Having a constant bombardment of news outlets on social media and through apps such as the BBC News app can feel overwhelming. For some that are more prone to anxiety, it can feel like everything is spiralling out of control. Having long periods away from news sites and social media can help you manage your anxiety. Mental health charities like AnxietyUK also provide a helpline should you feel overwhelmed and need someone qualified to talk to.

  1. Limit the amount of time you spend reading or watching things which aren’t making you feel better. Perhaps decide on a specific time to check in with the news
  2. There is a lot of misinformation swirling around – stay informed by sticking to trusted sources of information such as government and NHS websites

 

 Social Media Breaks

Clicking on hashtags and seeing unverified news stories can make someone anxious and hopeless at the given situation. Be careful about which accounts you follow and limit yourself on the number of times a day you click on the COVID19 hashtags. Take the time to Mute key words which might be triggering on Twitter and unfollow or mute accounts. Muting Facebook posts and WhatsApp groups if you find it overwhelming. 

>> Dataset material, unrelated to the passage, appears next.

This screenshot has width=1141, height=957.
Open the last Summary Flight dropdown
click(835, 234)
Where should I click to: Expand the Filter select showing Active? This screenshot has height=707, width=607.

Maintain Connections With People

Make sure you have the right phone numbers and email addresses of the people you care about. Agree on regular check-in times with your colleagues and loved ones so you feel connected to people around you. Strike a balance between having a routine and making sure each day has some variety.

It might end up actually feeling like quite a productive two weeks. You could work through your to-do list or read a book you’d been meaning to get to.

Avoid burnout

With months ahead of this pandemic, it is important to have down time. Continue to access nature and sunlight where possible. Exercise regularly, eat well and stay hydrated.

AnxietyUK suggests practising the “Apple” technique to deal with anxiety and worries.

Acknowledge: Notice and acknowledge the uncertainty as it comes to mind.

Pause: Don’t react as you normally do. Don’t react at all. Pause and breathe.

Pull back: Tell yourself this is just the worry talking, and this apparent need for certainty is not helpful and not necessary. It is only a thought or feeling. Don’t believe everything you think. Thoughts are not statements or facts.

Let go: Let go of the thought or feeling. It will pass. You don’t have to respond to them. You might imagine them floating away in a bubble or cloud.

Explore: Explore the present moment, because right now, in this moment, all is well. Notice your breathing and the sensations of your breathing. Notice the ground beneath you. Look around and notice what you see, what you hear, what you can touch, what you can smell. Right now. Then shift your focus of attention to something else – on what you need to do, on what you were doing before you noticed the worry, or do something else – mindfully with your full attention.